GURPS · Town Creation · Worked Example

Creating Dunmoss, Part III

(For those who came in late: In the last few posts, I’ve been using my fantasy town creation system to create Dunmoss, the home town of my GURPS solo character, Temian Fell.  So far, I’ve created the rough map of the town that you see below.  I’ve also started assigning Distinctive Features to each of the local districts.)

dunmossToday’s task: to flesh out the “Poor”, “Hazardous,” “Portage,” and “Ruling” districts.

The “Poor” District

This “Poor” district lies at the heart of Dunmoss, and is the only point within the town at which the river can be crossed.  As we’ve already decided, this district is considered an undesirable place to live because it’s so low-lying, and thus is a bit swampy and prone to flooding.  Other parts of the city are notable for their very impressive stone streets, which were laid down in ancient times in massive, monumental stone blocks.  Here in the poor district, however, the ancient streets have been weathered away entirely by a thousand years of spring floods, and so there’s nothing to keep your feet out of the mud.

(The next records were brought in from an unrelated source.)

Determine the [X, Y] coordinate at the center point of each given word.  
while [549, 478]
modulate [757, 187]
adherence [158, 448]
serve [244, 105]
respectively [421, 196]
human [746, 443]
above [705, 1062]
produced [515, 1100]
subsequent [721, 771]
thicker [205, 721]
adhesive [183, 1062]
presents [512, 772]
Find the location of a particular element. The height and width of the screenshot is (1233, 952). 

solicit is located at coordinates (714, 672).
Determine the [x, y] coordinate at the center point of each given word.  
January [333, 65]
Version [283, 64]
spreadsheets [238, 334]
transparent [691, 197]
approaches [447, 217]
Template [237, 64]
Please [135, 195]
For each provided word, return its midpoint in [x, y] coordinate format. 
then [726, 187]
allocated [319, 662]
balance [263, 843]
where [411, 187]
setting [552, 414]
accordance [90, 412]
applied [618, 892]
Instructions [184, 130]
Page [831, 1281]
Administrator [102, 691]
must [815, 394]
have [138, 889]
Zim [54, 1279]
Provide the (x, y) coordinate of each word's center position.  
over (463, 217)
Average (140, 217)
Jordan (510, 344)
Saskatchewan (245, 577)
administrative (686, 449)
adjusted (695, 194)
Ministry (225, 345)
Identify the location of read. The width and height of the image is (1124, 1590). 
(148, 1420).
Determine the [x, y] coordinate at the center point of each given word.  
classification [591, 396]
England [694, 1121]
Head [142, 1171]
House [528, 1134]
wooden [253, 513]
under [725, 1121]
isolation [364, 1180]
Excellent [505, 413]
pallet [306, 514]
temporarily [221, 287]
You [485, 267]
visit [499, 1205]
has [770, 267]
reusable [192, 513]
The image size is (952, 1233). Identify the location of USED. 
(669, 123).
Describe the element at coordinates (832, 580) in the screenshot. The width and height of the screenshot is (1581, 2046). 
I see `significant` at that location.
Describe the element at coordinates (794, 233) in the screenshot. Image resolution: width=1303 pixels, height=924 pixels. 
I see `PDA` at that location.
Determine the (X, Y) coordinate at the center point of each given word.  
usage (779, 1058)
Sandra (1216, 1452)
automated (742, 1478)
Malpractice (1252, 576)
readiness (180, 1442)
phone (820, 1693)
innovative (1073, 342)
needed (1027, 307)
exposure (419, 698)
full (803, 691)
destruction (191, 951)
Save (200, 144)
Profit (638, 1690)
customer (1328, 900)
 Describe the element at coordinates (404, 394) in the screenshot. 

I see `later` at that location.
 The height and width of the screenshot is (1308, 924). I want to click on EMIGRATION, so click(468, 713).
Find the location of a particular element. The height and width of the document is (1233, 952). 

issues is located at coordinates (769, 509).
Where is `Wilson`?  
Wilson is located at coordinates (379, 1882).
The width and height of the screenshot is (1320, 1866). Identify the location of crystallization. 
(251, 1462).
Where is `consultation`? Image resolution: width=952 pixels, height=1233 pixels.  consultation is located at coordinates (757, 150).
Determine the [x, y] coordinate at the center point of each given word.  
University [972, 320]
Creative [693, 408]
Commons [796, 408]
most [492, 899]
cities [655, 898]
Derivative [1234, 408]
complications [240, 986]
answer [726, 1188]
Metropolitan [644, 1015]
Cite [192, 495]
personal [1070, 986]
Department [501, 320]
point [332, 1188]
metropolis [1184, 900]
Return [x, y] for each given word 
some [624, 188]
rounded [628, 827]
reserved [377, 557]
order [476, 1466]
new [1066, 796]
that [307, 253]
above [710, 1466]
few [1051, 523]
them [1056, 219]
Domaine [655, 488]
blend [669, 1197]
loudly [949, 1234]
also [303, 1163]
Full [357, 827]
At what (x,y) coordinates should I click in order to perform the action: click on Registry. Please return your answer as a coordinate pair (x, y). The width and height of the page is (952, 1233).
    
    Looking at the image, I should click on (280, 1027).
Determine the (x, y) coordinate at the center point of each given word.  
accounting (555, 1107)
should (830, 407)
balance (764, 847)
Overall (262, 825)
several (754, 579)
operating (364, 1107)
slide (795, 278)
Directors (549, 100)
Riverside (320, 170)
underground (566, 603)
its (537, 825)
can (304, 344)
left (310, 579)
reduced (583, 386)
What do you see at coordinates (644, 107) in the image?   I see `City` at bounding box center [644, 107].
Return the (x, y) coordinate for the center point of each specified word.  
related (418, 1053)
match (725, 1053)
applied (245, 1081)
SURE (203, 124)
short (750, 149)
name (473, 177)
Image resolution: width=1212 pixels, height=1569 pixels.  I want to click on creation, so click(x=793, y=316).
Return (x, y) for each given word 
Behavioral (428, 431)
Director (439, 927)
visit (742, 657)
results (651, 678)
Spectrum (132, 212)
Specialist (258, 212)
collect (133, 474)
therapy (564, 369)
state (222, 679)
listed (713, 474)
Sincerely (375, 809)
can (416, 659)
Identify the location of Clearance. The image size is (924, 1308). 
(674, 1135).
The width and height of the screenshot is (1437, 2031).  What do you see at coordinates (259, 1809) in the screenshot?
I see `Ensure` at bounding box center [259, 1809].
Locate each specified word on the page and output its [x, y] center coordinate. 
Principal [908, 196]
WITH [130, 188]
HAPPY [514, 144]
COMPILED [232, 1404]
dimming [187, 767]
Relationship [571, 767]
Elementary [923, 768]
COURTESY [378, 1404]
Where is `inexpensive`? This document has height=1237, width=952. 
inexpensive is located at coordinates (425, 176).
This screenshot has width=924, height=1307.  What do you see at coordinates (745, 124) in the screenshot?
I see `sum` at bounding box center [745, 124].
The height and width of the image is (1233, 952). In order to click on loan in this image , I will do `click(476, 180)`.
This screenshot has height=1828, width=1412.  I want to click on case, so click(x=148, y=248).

This district extends across both sides of the river – but how do you actually cross the river, I wonder?  My first thought is that there’s a huge, ancient, monumental bridge, made out of the same stone as the streets of the rest of the town – but maybe that’s too fancy, and thus not really in keeping with the “Poor” district.  Maybe there’s a punt?  With some friendly boatmen (or boatwomen?) who ferry you across?

Well, let’s roll up a Distinctive Feature for this district, and see if that leads us toward an answer.


4,6: “Special Event”.  Hmmm….

Ok, here’s an idea: we already know that the spring floods are a problem for everyone in this district.  Maybe the special event, whatever it is, has something to do with the floods.

Hmmmm  again….

Right.  I know how to play it – I’ll start by simply stealing wholesale from the real history of London, and then add some fantasy color.

Frost Market.jpg
Like this, but less 18th Century, and more medieval…

The Frost Market

Every year on the Winter Solstice, merchants and traders come to Dunmoss from miles around in order to set up their stalls on the ice in the middle of the frozen-over Cairnflood river.   This is known as The Frost Market.  It’s a very popular festival in Dunmoss – getting out on the ice and celebrating is a great way to break up the monotony of Winter.

The Frost Market is mostly a secular festival, but like everything in Eldervale, it has a slightly witchy feel to it: you can find a lot of fortune-tellers, would-be prophets, and people who claim to “read the bones,” etc, among the stalls.

The festival is particularly large and rowdy because – contrary to what you might expect – cold mid-winter is actually when Dunmoss is at its busiest.  Many people who would otherwise be hunting and trapping up in the mountains, or trading on the river, spend the coldest parts of the winter in town, to avoid the harsh mountain weather.  Plus the Winter Solstice itself is a time when members of local spirit cults, odd magical traditions, worshipers of minor or forgotten gods, etc, all come together for their own purposes, and many of them meet up in Dunmoss, since it’s so central.  So The Frost Market, held right on the Winter Solstice, is a real scene.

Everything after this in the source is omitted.